(Records excerpted from a collection)

**********

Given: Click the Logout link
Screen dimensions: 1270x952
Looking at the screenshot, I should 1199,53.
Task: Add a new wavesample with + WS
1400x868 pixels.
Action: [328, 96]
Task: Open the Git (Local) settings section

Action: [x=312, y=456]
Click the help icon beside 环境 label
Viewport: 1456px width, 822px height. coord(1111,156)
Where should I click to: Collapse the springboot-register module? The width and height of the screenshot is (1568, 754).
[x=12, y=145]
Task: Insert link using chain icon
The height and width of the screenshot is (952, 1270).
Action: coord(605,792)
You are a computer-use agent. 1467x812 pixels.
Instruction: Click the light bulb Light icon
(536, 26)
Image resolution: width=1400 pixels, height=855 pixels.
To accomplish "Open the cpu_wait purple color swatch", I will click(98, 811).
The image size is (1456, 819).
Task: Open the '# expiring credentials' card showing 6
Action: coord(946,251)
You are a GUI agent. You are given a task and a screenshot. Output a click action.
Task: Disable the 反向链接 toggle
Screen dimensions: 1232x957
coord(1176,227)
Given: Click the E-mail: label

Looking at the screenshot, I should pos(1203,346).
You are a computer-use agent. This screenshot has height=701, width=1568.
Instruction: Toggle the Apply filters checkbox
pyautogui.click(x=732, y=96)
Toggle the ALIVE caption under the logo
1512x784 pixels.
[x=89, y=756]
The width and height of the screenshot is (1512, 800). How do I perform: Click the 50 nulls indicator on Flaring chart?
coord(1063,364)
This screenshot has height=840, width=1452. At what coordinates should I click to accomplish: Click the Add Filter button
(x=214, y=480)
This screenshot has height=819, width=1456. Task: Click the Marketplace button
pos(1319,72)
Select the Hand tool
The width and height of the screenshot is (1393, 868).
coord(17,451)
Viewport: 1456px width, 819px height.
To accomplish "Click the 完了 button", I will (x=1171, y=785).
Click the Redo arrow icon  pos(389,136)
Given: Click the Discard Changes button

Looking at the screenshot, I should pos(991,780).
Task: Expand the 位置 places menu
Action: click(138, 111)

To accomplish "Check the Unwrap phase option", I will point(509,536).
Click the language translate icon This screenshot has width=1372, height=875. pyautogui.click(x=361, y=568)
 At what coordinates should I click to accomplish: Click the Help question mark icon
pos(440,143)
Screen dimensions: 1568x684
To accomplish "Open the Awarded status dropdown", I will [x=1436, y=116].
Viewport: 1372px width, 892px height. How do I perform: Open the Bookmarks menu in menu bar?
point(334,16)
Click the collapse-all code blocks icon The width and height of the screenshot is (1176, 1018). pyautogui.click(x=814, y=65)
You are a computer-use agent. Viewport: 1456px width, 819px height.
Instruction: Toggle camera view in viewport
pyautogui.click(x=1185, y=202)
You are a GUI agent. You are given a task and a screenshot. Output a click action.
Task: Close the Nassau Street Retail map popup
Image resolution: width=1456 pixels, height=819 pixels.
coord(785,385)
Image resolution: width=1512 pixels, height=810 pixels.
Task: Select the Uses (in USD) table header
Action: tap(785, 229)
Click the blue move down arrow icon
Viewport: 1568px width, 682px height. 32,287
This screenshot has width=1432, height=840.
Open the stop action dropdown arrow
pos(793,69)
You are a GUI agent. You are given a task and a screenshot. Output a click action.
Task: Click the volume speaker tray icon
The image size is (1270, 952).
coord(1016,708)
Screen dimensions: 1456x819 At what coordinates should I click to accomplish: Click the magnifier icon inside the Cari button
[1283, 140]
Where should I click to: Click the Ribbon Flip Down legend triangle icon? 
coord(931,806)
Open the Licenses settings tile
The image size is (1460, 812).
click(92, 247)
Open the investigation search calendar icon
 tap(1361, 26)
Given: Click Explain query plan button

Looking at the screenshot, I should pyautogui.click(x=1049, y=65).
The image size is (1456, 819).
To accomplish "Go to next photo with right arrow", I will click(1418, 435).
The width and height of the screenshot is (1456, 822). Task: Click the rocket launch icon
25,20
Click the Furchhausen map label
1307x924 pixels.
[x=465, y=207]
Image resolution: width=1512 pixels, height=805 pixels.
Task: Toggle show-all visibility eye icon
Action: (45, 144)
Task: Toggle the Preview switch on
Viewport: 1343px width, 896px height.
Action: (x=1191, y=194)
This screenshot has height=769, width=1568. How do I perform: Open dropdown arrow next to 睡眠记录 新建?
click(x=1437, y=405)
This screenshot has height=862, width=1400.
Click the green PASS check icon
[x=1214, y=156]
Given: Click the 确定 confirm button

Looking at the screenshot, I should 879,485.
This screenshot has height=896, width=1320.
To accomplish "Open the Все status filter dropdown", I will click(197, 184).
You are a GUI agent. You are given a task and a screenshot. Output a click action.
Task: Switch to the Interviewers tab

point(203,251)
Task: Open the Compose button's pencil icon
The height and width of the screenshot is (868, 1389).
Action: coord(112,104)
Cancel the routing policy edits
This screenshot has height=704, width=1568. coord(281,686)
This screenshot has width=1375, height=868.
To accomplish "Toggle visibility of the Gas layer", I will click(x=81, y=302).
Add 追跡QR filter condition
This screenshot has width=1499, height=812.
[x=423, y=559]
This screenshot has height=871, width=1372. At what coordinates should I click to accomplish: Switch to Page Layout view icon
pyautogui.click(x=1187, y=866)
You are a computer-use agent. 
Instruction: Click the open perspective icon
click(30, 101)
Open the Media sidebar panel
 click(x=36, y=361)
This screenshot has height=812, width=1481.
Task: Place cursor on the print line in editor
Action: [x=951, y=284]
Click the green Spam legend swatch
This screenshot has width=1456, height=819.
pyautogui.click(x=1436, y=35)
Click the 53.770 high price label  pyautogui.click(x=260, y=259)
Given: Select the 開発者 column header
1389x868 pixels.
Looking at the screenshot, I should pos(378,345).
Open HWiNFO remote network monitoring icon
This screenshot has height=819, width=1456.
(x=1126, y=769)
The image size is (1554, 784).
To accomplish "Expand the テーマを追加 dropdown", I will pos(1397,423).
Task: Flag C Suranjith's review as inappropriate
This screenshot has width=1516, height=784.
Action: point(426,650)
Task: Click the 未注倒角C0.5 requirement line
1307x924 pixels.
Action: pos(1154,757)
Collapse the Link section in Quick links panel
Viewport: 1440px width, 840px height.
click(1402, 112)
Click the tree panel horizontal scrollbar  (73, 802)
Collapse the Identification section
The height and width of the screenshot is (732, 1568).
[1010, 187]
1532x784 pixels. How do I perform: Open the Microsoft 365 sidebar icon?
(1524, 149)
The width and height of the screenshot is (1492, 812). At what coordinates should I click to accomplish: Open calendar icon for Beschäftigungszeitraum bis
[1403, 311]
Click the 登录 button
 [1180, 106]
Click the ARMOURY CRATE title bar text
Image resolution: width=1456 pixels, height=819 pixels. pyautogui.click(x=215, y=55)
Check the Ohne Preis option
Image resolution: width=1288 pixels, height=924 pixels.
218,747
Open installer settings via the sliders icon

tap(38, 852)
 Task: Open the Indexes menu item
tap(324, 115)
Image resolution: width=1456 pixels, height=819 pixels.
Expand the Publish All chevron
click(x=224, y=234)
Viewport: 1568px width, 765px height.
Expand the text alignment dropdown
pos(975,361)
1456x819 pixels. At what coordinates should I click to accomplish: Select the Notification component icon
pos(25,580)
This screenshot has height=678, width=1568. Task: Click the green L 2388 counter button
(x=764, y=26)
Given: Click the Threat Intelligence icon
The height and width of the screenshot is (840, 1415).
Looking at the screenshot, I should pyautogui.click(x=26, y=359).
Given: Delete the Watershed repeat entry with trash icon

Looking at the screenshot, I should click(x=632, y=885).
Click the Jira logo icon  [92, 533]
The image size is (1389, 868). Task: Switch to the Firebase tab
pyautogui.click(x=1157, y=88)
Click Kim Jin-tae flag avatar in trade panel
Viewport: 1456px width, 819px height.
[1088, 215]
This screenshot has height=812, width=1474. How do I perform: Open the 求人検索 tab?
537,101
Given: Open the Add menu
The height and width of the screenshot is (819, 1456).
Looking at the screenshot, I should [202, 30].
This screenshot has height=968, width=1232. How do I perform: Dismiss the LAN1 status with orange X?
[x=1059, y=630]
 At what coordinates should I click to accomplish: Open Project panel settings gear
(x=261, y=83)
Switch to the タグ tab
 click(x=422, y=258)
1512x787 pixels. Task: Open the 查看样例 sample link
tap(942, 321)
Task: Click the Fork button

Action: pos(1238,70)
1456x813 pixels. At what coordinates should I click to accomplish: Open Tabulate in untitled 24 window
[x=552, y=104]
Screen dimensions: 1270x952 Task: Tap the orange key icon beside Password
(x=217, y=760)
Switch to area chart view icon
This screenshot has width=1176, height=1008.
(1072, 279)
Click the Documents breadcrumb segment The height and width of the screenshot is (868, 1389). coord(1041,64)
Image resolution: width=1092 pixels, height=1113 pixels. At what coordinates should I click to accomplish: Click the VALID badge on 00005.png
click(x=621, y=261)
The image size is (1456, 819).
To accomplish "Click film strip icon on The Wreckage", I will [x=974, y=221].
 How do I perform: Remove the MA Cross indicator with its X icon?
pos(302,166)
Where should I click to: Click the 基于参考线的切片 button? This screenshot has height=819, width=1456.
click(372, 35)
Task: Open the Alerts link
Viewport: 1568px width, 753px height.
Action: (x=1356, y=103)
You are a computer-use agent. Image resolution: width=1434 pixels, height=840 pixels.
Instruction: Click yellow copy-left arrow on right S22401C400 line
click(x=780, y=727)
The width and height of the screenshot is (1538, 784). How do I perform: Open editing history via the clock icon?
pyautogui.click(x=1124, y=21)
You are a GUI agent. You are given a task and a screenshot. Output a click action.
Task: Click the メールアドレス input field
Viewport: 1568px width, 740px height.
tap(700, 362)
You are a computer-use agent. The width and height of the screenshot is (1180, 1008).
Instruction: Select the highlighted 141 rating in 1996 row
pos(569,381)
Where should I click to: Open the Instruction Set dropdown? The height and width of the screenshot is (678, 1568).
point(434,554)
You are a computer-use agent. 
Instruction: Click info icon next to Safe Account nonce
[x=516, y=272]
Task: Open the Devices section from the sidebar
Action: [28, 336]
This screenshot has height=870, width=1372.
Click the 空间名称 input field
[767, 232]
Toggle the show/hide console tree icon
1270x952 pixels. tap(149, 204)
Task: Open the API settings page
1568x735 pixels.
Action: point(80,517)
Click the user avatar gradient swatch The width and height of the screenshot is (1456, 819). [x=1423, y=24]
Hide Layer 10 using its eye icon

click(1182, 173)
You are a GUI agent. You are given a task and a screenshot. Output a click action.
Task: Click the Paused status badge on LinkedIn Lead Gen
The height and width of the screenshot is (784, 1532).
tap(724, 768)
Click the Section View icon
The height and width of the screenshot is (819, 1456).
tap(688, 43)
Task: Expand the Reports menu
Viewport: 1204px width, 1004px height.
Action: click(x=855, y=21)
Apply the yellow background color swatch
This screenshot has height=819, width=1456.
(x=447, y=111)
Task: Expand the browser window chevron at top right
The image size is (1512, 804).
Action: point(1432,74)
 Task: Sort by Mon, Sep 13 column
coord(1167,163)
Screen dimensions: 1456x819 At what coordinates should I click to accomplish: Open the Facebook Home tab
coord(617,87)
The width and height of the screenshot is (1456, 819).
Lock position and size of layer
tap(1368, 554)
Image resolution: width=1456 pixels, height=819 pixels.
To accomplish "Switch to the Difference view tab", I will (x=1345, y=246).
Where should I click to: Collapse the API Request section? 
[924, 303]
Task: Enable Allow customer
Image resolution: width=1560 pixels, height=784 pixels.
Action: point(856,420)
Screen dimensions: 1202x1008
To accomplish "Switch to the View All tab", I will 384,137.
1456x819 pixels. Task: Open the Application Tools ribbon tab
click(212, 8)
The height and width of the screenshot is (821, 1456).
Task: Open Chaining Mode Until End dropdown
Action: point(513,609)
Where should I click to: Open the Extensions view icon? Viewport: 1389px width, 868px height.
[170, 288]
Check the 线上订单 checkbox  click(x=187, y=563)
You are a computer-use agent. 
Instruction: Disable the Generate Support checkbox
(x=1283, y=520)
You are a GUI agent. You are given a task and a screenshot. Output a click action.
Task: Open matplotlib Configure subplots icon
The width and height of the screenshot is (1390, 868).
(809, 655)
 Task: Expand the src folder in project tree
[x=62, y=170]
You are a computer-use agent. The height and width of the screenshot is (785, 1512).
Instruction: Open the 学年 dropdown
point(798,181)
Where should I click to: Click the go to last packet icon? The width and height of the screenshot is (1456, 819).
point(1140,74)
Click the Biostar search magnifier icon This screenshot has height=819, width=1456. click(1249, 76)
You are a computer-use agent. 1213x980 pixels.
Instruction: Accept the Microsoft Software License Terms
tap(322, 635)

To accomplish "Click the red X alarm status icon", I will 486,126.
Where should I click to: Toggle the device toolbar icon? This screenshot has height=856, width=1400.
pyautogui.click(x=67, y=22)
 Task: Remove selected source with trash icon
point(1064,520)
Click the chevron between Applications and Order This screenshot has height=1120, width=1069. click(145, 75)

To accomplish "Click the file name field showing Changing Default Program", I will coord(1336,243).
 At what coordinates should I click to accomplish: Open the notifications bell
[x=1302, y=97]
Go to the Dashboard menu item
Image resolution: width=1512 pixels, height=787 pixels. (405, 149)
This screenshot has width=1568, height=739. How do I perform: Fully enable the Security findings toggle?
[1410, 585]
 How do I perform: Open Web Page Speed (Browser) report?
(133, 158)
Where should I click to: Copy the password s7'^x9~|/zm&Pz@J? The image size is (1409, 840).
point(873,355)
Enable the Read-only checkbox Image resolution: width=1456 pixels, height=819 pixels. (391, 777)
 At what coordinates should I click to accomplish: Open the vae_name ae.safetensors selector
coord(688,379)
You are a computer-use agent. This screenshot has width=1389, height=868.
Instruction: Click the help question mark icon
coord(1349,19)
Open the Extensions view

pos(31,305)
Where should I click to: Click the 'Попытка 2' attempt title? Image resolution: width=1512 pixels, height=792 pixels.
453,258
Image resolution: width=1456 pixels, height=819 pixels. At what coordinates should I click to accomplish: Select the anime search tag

**********

> _WHAT NEEDS TO BE DONE_
Using the entries above, repeat only the lines from the one containing "Task: Switch to the Interviewers tab" through the one containing "This screenshot has width=1375, height=868.", end lines included.

> _EXPECTED ANSWER_
Task: Switch to the Interviewers tab

point(203,251)
Task: Open the Compose button's pencil icon
The height and width of the screenshot is (868, 1389).
Action: coord(112,104)
Cancel the routing policy edits
This screenshot has height=704, width=1568. coord(281,686)
This screenshot has width=1375, height=868.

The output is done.